Prosperidad en melodrama

El peruano Avi Tuschman Presentó en Washington su libro Our political nature, en el que, además de sus ideas sobre la relación entre política y antropología, sostiene que gracias al aumento de la clase media, ha bajado la polarización política en América Latina.

Insiste en que se abre paso la moderación en esta región, al tiempo que pierden fuerza los extremismos de derecha y de izquierda. Añade que en las recientes protestas que se han visto en nuestros países no se exige el llamado cambio de estructuras y la muerte del capitalismo, sino cosas concretas para mejorar la vida de la gente.

(El fracaso del modelo Chávez, un caudillo que sí trató de arrastrar a su país hacia la Cuba del pasado, parecería confirmar la tesis de Tuschman. El desespero generado por una economía arruinada y una clase media empobrecida puede seguir siendo el caldo de cultivo de soluciones extremas).

La visión optimista de Tuschman parece ser el fruto de la ola de prosperidad que ha durado más de diez años en Perú: con un crecimiento del PIB del orden del 6% anual, el más alto de la región, se duplicó su ingreso en sólo una década. Allí, Toledo, García o Humala, beneficiarios del auge, en forma independiente de su pasado ideológico, al frente del gobierno, pasaron a ser administradores, más o menos de centro, de un modelo viable y exitoso.

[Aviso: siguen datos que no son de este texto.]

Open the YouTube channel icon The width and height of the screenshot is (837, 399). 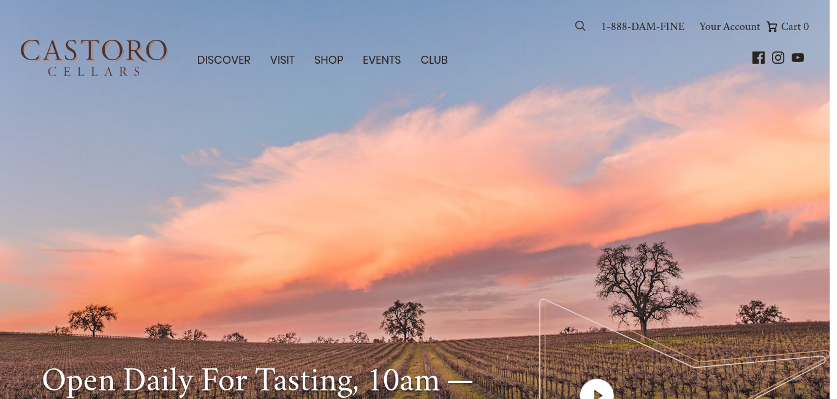coord(798,58)
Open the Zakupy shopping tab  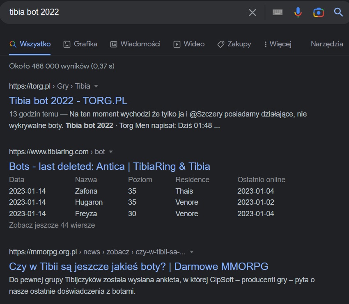[234, 44]
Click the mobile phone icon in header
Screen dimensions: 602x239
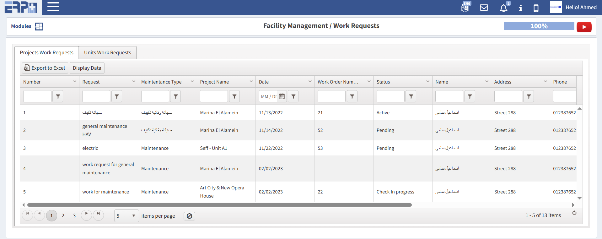[536, 8]
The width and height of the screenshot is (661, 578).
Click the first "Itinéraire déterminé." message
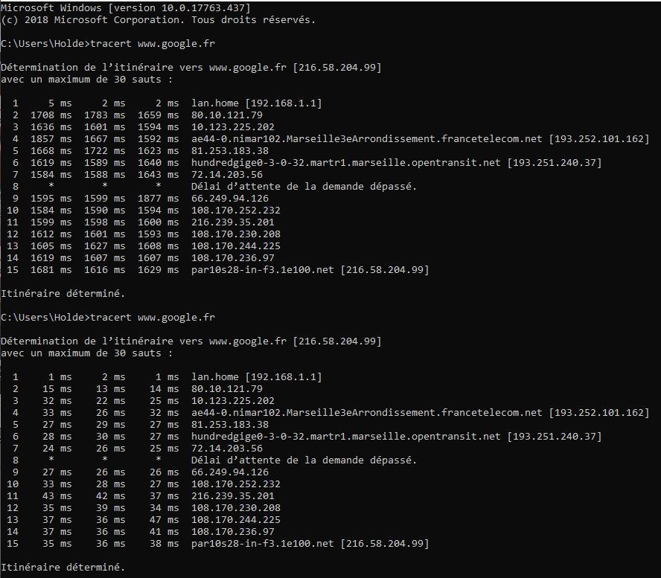(x=63, y=293)
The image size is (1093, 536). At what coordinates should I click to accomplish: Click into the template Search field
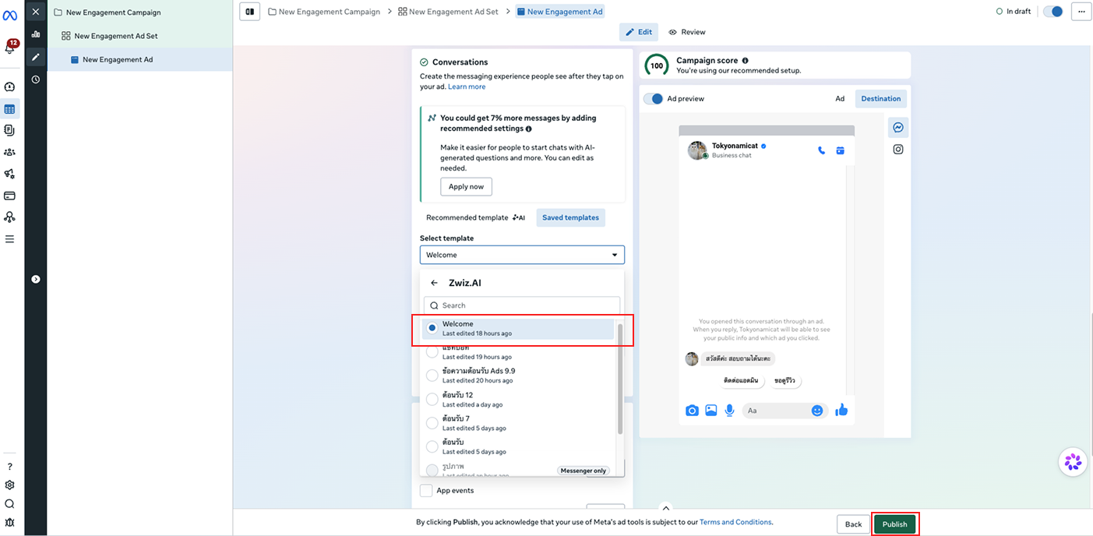click(522, 305)
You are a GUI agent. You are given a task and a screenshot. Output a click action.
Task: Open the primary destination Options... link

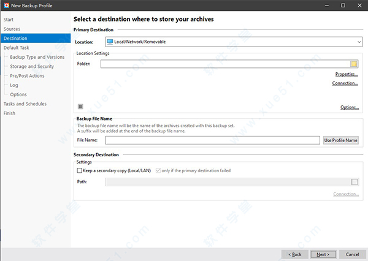(x=350, y=107)
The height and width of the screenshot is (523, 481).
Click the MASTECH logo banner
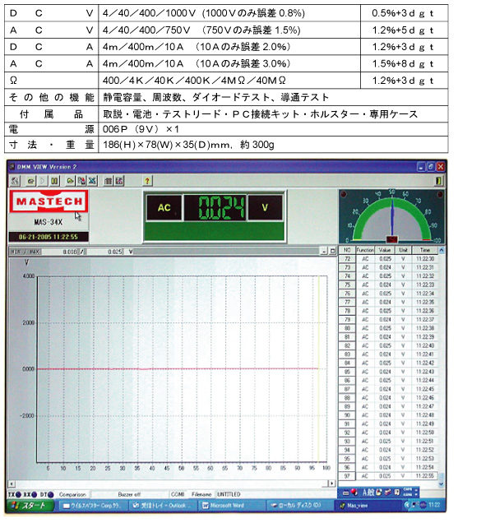(x=49, y=201)
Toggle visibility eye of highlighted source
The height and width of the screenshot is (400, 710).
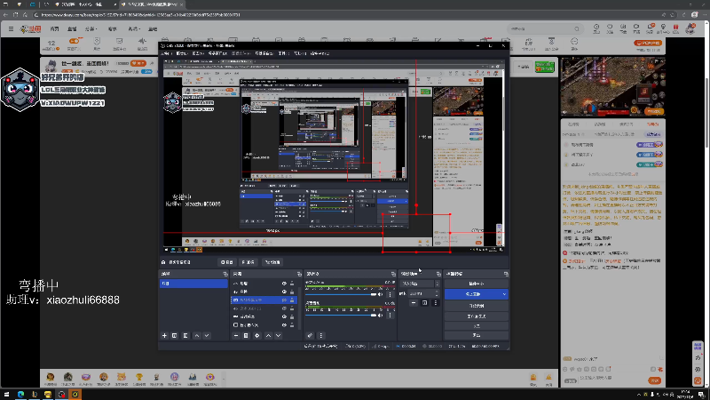tap(284, 300)
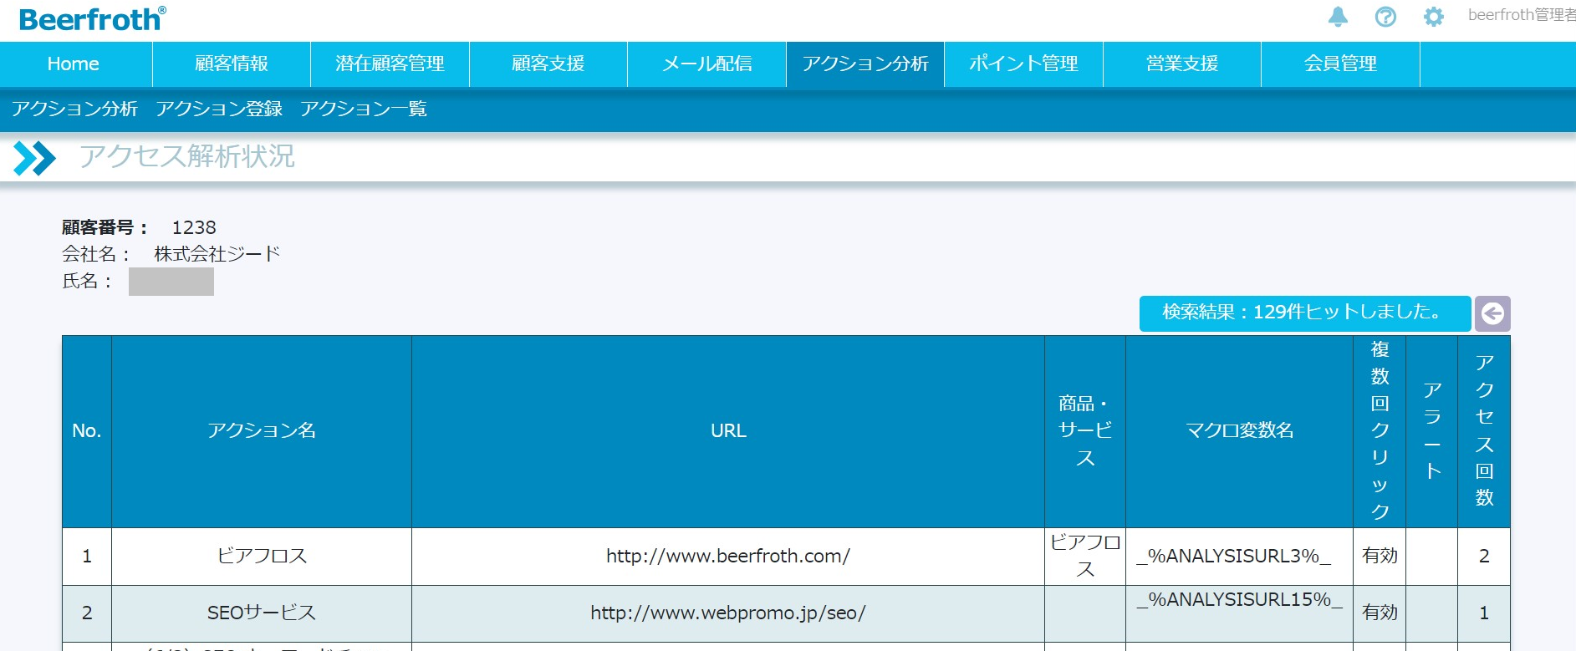
Task: Select the 潜在顧客管理 tab
Action: [390, 64]
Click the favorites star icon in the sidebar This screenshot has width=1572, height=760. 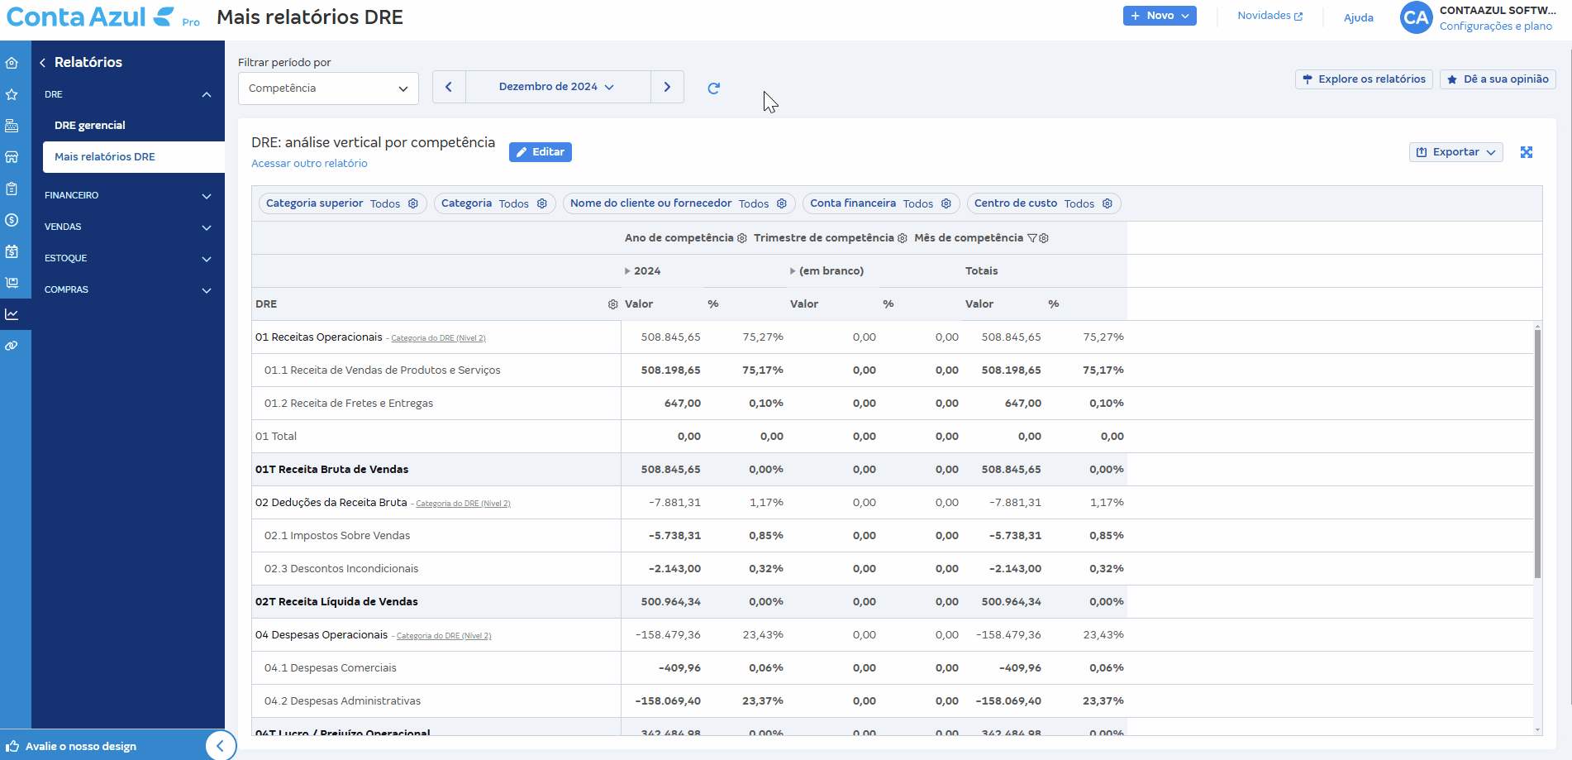click(x=12, y=94)
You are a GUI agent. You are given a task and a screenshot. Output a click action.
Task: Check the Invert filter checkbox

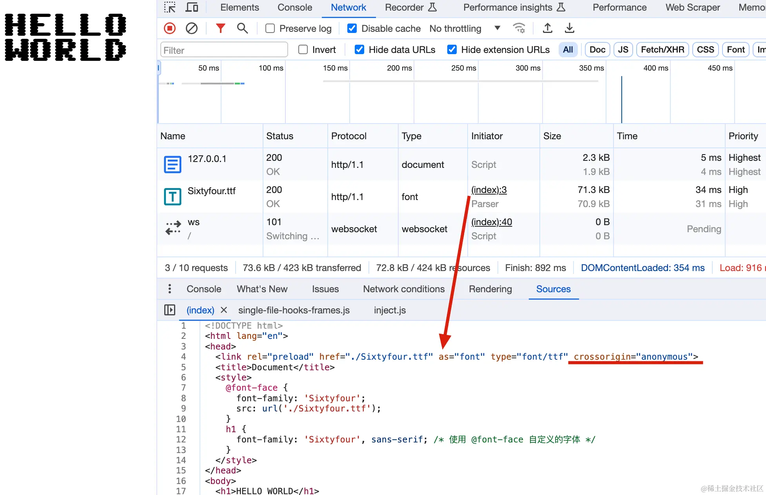(x=303, y=50)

La última novela de Vargas Llosa, El héroe discreto, también se contagió de ese clima de optimismo y prosperidad. Don Felícito Yanaqué es un cholo, hijo de un limpiador de basura, dueño de una pujante empresa de transportes de Piura. El conocido don Rigoberto, retirado de la gerencia de una compañía de seguros, vive cómodamente en Barranco, entre sus libros de arte, grabados y música clásica. El anciano Ismael Carrera, el dueño de la aseguradora, vende su firma a inversionistas italianos y asegura una cuantiosa herencia para su nueva esposa. En el telón de fondo, en Piura y en Lima, aparecen nuevos centros comerciales, barrios, vías y hoteles modernos, así como cines y restaurantes, con la bulla de la multitud que trabaja, devenga y se divierte.

Los conflictos no surgen de la pobreza y la carestía. Por el contrario, provienen del resentimiento de los hijos haraganes con sus padres responsables y prósperos. Todo hace parte de un divertido culebrón: el rico asegurador se casa con su sirvienta; Mabel y el hijo del empresario de camiones, amantes entre sí, tratan de extorsionar al pobre Felícito, también amante de Mabel; una adivina intenta vaticinar el futuro del camionero extorsionado; el adolescente hijo de Rigoberto alucina con un adulto que llora por problemas metafísicos. Los policías, entre ellos Lituma, son torpes, pobretones pero eficaces; los jueces, un poco corruptos; la prensa, sensacionalista y feroz. Al final, las cosas salen bien. Ganan los buenos y todos quedan contentos, incluso el viejo asegurador, quien fallece feliz, después de haber postergado su muerte para vengarse de sus hijos crápulas.

En el mundo de Tuschman y Vargas Llosa, el país sigue adelante, confiado, con una creciente clase media y una economía abierta y pujante. No queda memoria, casi, de la utopía demencial de Sendero Luminoso, del estatismo de los militares socialistas y la cleptocracia de Montesinos y Fujimori. Pocos se acuerdan de Mariátegui y de Arguedas. Muchos parecen felices, comiendo perdices.